## Instructions for the task
Copy out all the records, word for word.

Extracted records

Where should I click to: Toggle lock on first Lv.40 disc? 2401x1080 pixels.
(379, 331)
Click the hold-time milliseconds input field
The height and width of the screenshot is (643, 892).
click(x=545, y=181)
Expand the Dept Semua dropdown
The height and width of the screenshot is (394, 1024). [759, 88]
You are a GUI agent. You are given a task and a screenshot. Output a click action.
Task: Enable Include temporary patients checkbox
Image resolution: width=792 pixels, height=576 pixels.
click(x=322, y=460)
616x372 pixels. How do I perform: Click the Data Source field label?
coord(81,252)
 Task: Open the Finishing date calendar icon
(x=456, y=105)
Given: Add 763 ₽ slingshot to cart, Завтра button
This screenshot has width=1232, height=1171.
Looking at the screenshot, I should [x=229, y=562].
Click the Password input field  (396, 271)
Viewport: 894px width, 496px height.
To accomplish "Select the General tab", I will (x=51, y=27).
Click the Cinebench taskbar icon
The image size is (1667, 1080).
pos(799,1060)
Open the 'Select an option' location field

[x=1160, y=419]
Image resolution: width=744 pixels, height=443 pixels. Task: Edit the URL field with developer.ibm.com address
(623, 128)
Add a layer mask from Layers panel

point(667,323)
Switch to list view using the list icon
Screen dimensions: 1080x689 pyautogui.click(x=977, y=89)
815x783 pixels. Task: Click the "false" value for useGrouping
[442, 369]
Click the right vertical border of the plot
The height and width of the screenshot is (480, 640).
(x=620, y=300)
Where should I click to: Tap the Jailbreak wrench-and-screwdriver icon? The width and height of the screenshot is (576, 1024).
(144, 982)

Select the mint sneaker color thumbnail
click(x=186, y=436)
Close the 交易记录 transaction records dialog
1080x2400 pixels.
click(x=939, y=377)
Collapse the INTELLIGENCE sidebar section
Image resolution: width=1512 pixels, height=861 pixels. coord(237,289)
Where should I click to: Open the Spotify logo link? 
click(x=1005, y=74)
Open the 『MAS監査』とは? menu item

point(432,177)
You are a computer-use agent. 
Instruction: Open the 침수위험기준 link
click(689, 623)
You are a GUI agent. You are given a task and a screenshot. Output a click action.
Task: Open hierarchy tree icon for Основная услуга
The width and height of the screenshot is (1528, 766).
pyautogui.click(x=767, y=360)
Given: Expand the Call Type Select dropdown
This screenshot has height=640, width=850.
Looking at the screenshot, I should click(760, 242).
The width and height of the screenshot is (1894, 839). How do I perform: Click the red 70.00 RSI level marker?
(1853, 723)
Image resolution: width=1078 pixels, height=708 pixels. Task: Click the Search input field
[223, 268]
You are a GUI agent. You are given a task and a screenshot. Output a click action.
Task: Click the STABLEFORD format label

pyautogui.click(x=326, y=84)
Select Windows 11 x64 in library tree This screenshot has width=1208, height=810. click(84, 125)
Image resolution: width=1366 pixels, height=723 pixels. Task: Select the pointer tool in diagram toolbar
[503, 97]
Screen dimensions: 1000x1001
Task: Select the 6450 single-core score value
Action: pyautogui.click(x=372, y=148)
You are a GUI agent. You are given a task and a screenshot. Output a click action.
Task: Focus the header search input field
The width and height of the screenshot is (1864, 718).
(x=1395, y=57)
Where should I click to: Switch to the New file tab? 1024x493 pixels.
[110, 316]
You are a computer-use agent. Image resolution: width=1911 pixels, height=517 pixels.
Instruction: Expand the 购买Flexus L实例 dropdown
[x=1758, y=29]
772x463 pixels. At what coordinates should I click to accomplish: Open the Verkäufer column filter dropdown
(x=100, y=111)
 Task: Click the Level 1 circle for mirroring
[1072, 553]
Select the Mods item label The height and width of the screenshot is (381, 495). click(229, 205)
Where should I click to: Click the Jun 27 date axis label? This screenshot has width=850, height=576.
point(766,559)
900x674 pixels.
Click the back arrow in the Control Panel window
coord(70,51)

## Answer section
Where should I click to: Toggle lock on first Lv.40 disc? 2401x1080 pixels.
(379, 331)
Click the hold-time milliseconds input field
The height and width of the screenshot is (643, 892).
click(x=545, y=181)
Expand the Dept Semua dropdown
The height and width of the screenshot is (394, 1024). [759, 88]
You are a GUI agent. You are given a task and a screenshot. Output a click action.
Task: Enable Include temporary patients checkbox
Image resolution: width=792 pixels, height=576 pixels.
click(x=322, y=460)
616x372 pixels. How do I perform: Click the Data Source field label?
coord(81,252)
 Task: Open the Finishing date calendar icon
(x=456, y=105)
Given: Add 763 ₽ slingshot to cart, Завтра button
This screenshot has width=1232, height=1171.
Looking at the screenshot, I should [x=229, y=562].
Click the Password input field  (396, 271)
Viewport: 894px width, 496px height.
To accomplish "Select the General tab", I will (x=51, y=27).
Click the Cinebench taskbar icon
The image size is (1667, 1080).
pos(799,1060)
Open the 'Select an option' location field

[x=1160, y=419]
Image resolution: width=744 pixels, height=443 pixels. Task: Edit the URL field with developer.ibm.com address
(623, 128)
Add a layer mask from Layers panel

point(667,323)
Switch to list view using the list icon
Screen dimensions: 1080x689 pyautogui.click(x=977, y=89)
815x783 pixels. Task: Click the "false" value for useGrouping
[442, 369]
Click the right vertical border of the plot
The height and width of the screenshot is (480, 640).
(x=620, y=300)
Where should I click to: Tap the Jailbreak wrench-and-screwdriver icon? The width and height of the screenshot is (576, 1024).
(144, 982)

Select the mint sneaker color thumbnail
click(x=186, y=436)
Close the 交易记录 transaction records dialog
1080x2400 pixels.
click(x=939, y=377)
Collapse the INTELLIGENCE sidebar section
Image resolution: width=1512 pixels, height=861 pixels. coord(237,289)
Where should I click to: Open the Spotify logo link? 
click(x=1005, y=74)
Open the 『MAS監査』とは? menu item

point(432,177)
You are a computer-use agent. 
Instruction: Open the 침수위험기준 link
click(689, 623)
You are a GUI agent. You are given a task and a screenshot. Output a click action.
Task: Open hierarchy tree icon for Основная услуга
The width and height of the screenshot is (1528, 766).
pyautogui.click(x=767, y=360)
Given: Expand the Call Type Select dropdown
This screenshot has height=640, width=850.
Looking at the screenshot, I should click(760, 242).
The width and height of the screenshot is (1894, 839). How do I perform: Click the red 70.00 RSI level marker?
(1853, 723)
Image resolution: width=1078 pixels, height=708 pixels. Task: Click the Search input field
[223, 268]
You are a GUI agent. You are given a task and a screenshot. Output a click action.
Task: Click the STABLEFORD format label

pyautogui.click(x=326, y=84)
Select Windows 11 x64 in library tree This screenshot has width=1208, height=810. click(84, 125)
Image resolution: width=1366 pixels, height=723 pixels. Task: Select the pointer tool in diagram toolbar
[503, 97]
Screen dimensions: 1000x1001
Task: Select the 6450 single-core score value
Action: pyautogui.click(x=372, y=148)
You are a GUI agent. You are given a task and a screenshot. Output a click action.
Task: Focus the header search input field
The width and height of the screenshot is (1864, 718).
(x=1395, y=57)
Where should I click to: Switch to the New file tab? 1024x493 pixels.
[110, 316]
You are a computer-use agent. Image resolution: width=1911 pixels, height=517 pixels.
Instruction: Expand the 购买Flexus L实例 dropdown
[x=1758, y=29]
772x463 pixels. At what coordinates should I click to accomplish: Open the Verkäufer column filter dropdown
(x=100, y=111)
 Task: Click the Level 1 circle for mirroring
[1072, 553]
Select the Mods item label The height and width of the screenshot is (381, 495). click(229, 205)
Where should I click to: Click the Jun 27 date axis label? This screenshot has width=850, height=576.
point(766,559)
900x674 pixels.
Click the back arrow in the Control Panel window
coord(70,51)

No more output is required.